When developing your content for MEP in particular, the choice to
make content hosted or not can have some long term consequences. Consider
if your company will work in an environment with all content in one model, or
if the architectural model will be linked in to your MEP model. If you're
working all in one model, then the wall hosted, and ceiling hosted objects may
have some advantages. If you're working with an architectural link, then
you will likely want to consider unhosted families with the occasional surface
hosted.
For one, with a link, there are no walls
or ceilings, but all surfaces. If you are working all in one model, then
the ceiling hosted objects will cut the ceiling leaving voids for the ceiling
grid. Another thing to always remember with MEP objects that are hosted in any
way, if the object they are hosted to gets deleted, they become orphaned. At
best they stay where they were, and occasionally they get lost out in left
field.
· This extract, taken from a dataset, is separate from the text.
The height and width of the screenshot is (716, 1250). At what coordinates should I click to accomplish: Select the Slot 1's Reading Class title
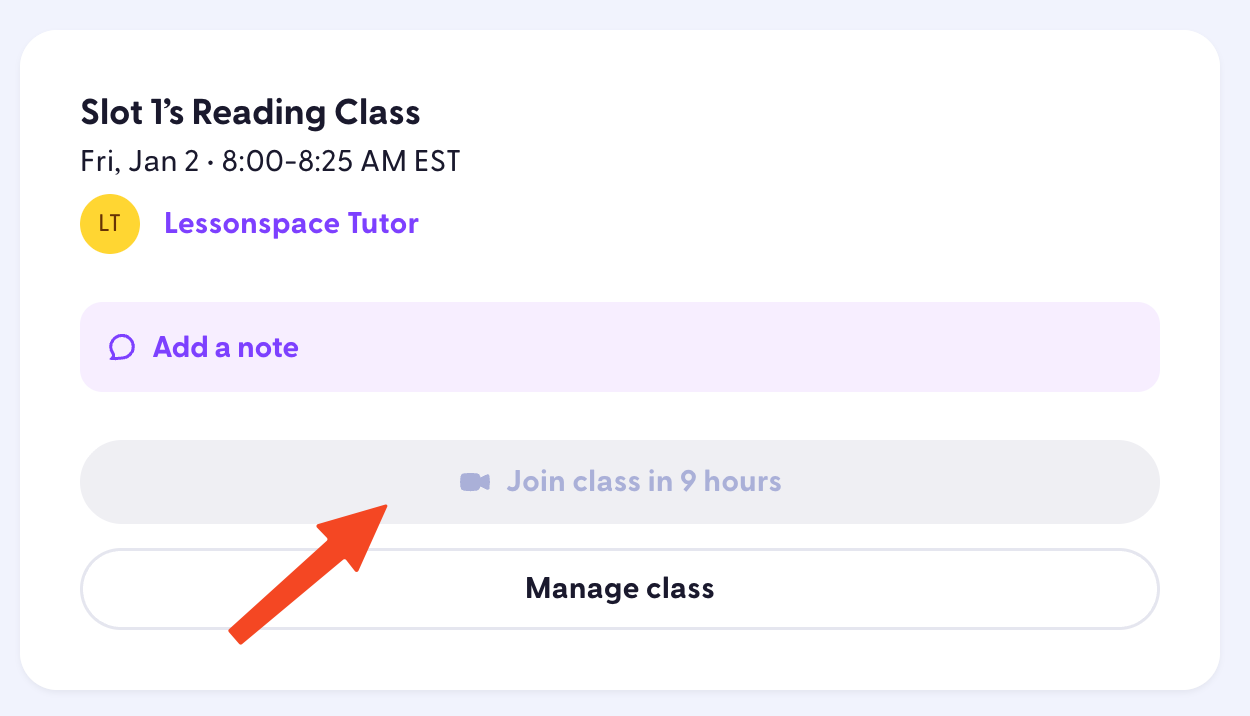pyautogui.click(x=250, y=113)
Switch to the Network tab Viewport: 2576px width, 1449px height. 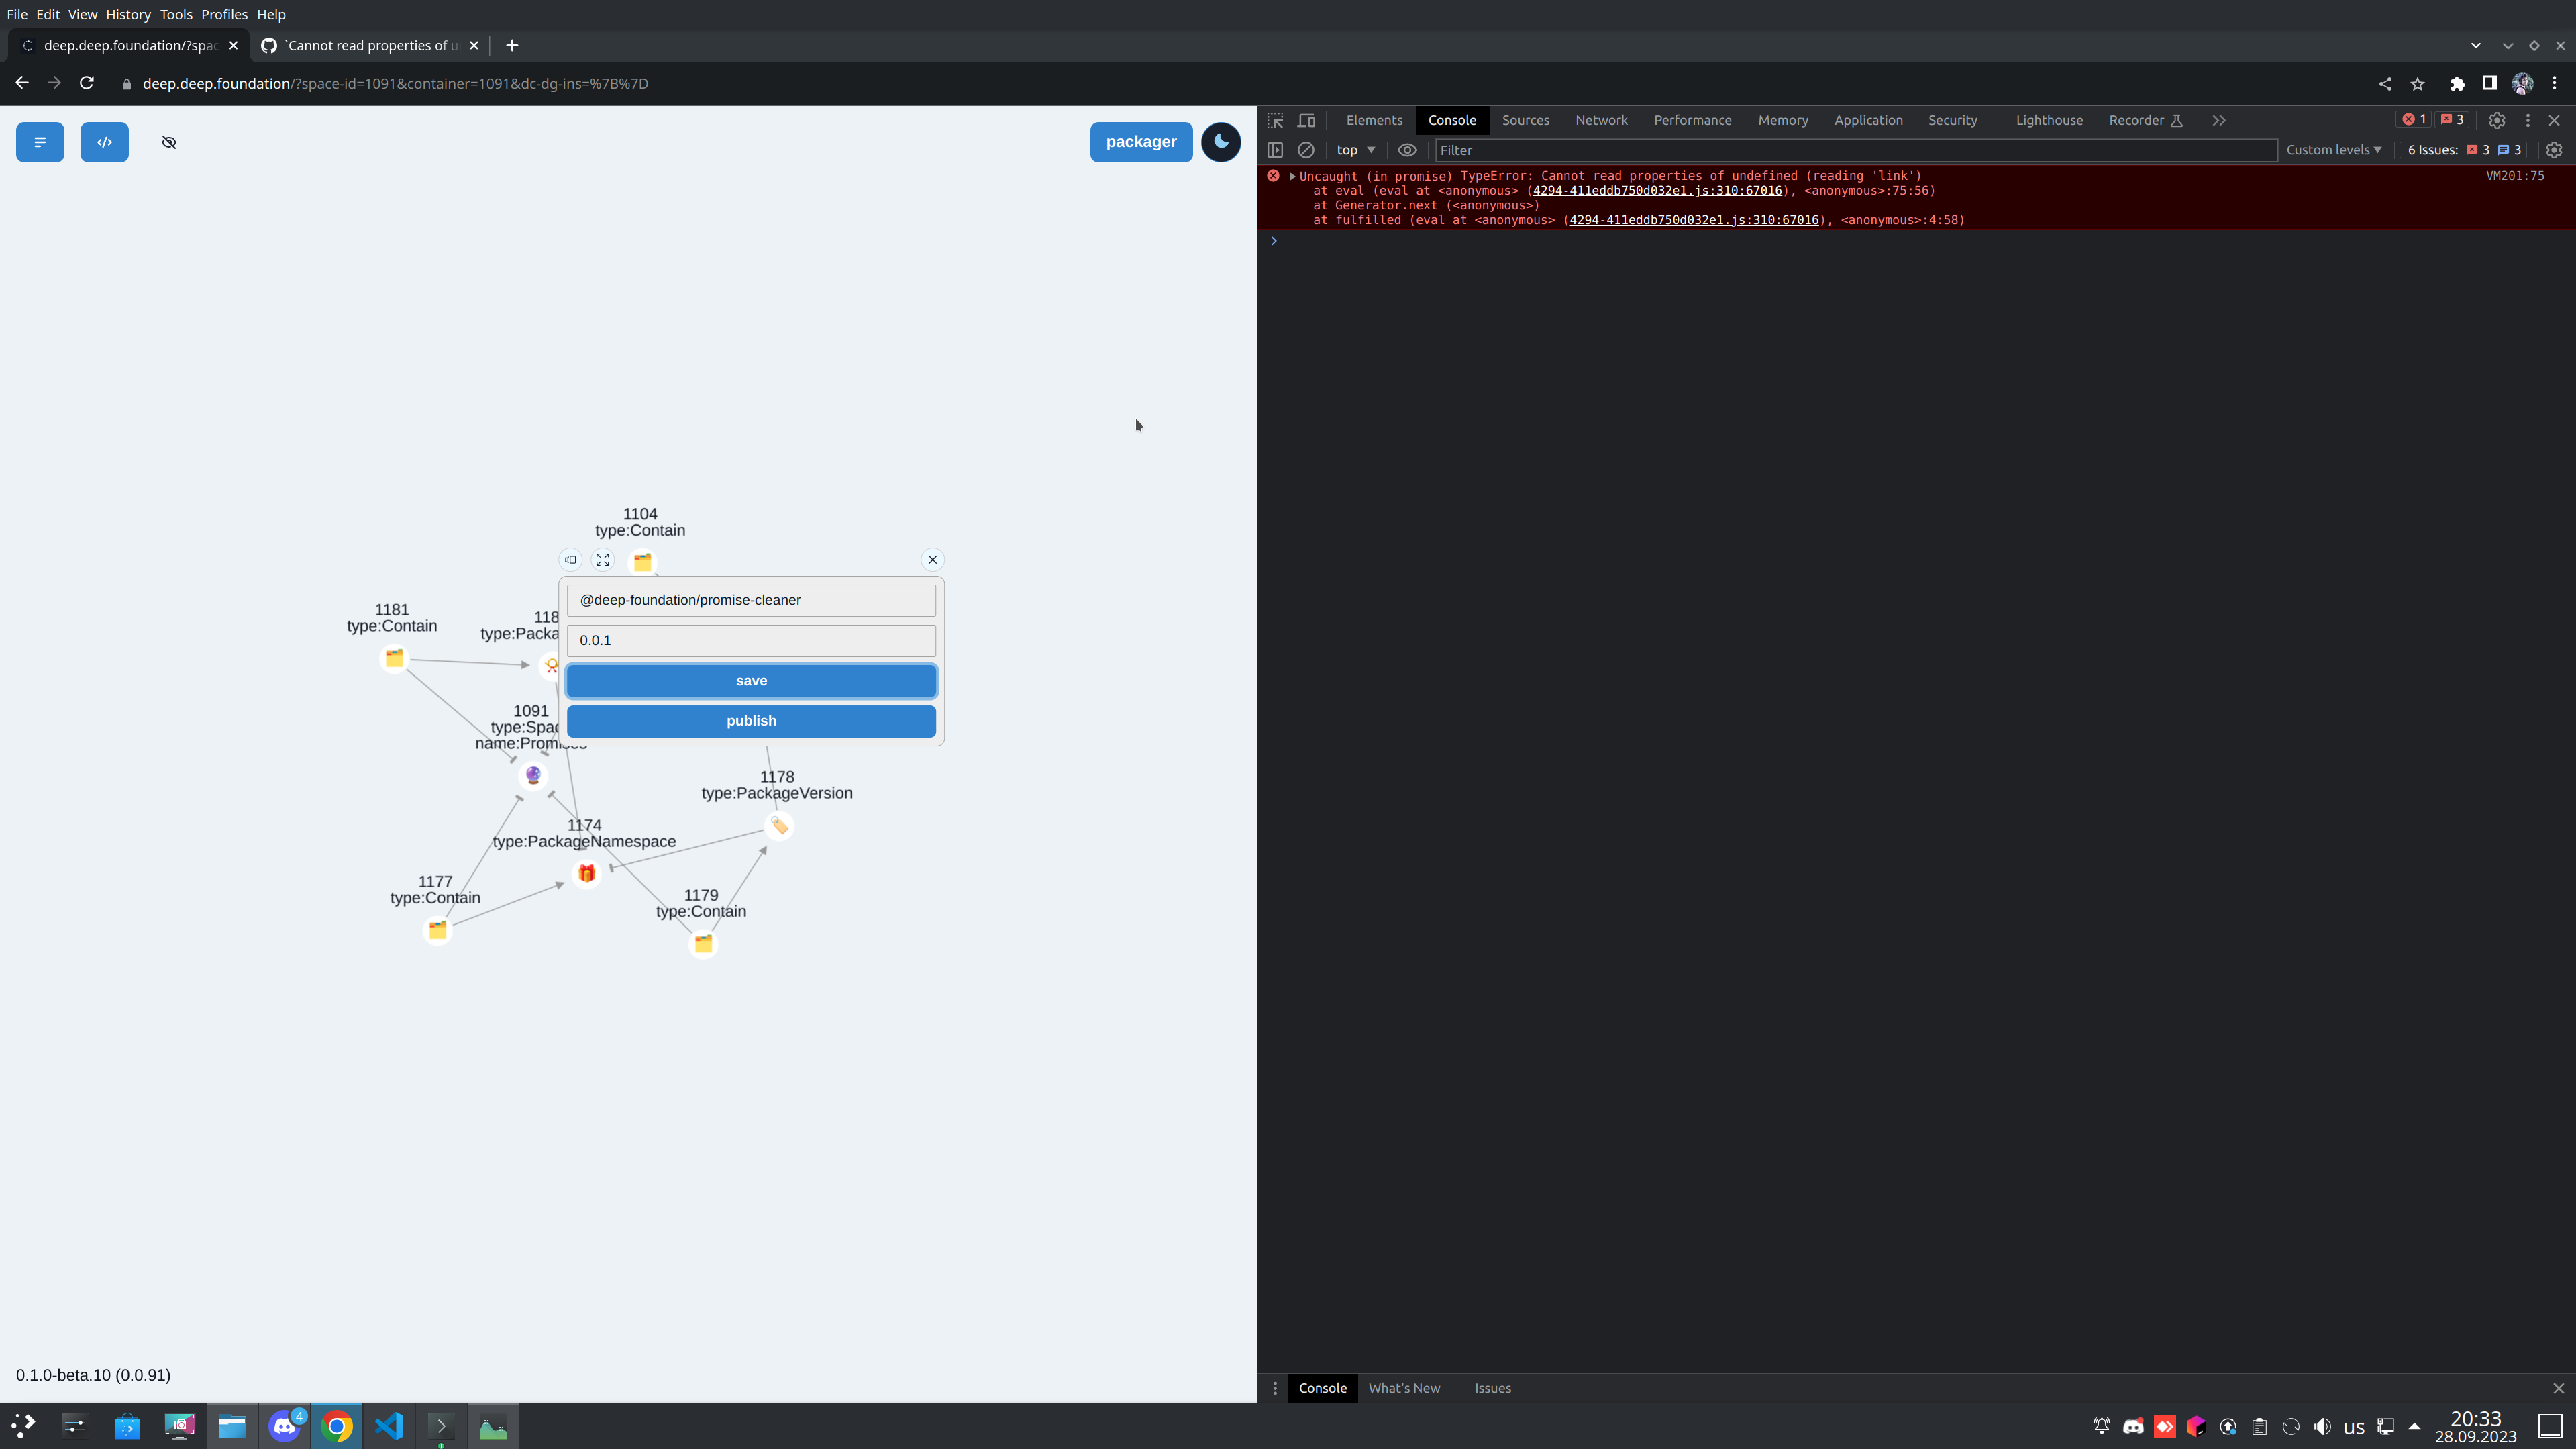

More recent releases are better about not changing the positions
of objects, but they can still get left behind.
Let's say the ceilings that lights are
hosted to get deleted, and a new one created one foot higher, the lights will
now be too low, the lighting calculations will be wrong, and the plenum space
coordination is now shot.
So now let's consider the unhosted option
workflow. During the design development phase, often the ceilings are not
developed enough to safely host devices to, without knowing you will need to
re-host them again later. There are many workaround to this for hosted content,
all with some undesired side effects. If your content is unhosted, it
still needs a level reference, and you can set a height offset. Later you
can use excel to synchronize the space heights, and your light height offset
values and get most of your lights in the right place at one time.